Apache, Apple, PHP Release Security Updates
The past few days has been filled with security patches and updates that may have slipped past IT administrators.
Apache released its HTTP Server 2.2.22 which included fixes to six significant security flaws. Most of the vulnerabilities were rated either moderate or low. Apache fixed two low-priority privilege escalation issues, three moderate-priority exposure flaws, and another low priority bug that could be exploited with a malicious cookie in the 2.2.22 release.
Apple updated Mac OS X Snow Leopard and Lion with a massive Security Update on Feb 1. Apple released Security Update 1.1 on Feb. 4 to address some of the issues that was introduced with the earlier update.

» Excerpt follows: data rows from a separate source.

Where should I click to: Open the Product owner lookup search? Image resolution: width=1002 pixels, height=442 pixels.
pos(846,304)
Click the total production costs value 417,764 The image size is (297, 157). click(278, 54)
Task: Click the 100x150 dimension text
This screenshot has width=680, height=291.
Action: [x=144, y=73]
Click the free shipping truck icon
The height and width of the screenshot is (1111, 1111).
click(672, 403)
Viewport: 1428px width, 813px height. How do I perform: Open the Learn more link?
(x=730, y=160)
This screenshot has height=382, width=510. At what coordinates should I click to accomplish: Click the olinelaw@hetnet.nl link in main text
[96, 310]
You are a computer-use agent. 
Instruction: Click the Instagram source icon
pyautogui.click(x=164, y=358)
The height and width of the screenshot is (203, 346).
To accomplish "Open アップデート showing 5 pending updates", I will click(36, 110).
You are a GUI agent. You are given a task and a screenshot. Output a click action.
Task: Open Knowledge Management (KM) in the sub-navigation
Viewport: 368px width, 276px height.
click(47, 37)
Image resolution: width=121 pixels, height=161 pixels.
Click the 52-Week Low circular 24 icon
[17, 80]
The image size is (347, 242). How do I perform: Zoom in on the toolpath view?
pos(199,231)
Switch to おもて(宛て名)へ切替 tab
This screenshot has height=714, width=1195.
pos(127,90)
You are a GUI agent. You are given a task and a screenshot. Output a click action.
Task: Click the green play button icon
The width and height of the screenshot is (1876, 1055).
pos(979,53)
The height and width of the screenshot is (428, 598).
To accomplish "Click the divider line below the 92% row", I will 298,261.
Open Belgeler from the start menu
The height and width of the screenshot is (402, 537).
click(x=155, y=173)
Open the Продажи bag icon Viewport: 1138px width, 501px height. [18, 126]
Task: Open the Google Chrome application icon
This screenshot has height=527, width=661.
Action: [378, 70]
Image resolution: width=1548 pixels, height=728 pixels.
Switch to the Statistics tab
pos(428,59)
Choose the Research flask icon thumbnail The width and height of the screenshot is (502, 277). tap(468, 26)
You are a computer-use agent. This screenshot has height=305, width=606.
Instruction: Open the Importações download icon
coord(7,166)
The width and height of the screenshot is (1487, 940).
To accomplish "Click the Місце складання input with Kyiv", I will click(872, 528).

Mac OS X Security Update 2012-001 v1.1 also removed the three ImageIO fix that had been part of the original update but did not provide any explanations as to why.
The PHP team also released PHP 5.3.10 to fix a remote code execution vulnerability that had been introduced in a previous update on Feb. 3. A pair of researchers at the Chaos Communication Congress conference in Germany demonstrated a new technique in December that could cause a denial of service condition. The vulnerability existed in several Web application frameworks, including ASP.NET, Apache Tomcat, Oracle Glassfish Server and PHP. The PHP team released version 5.3.9 in January to address the hash collision problem.
PHP fixed the issue by limiting the number of input parameters and didn't introduce a new function. The "max_input_var" parameter limited the number of input parameters a request may send to 1,000. It turned out the fix was implemented incorrectly and instead, introduced a remote code execution flaw in PHP 5.3.9. An attacker would be able to craft a malicious request that could executive code on a Web server running PHP 5.3.9.
Administrators running PHP 5.3.9 should patch immediately. The SANS Institute's Johannes Ullrish recommended that administrators running PHP 5.3.8 actually wait and not upgrade at all.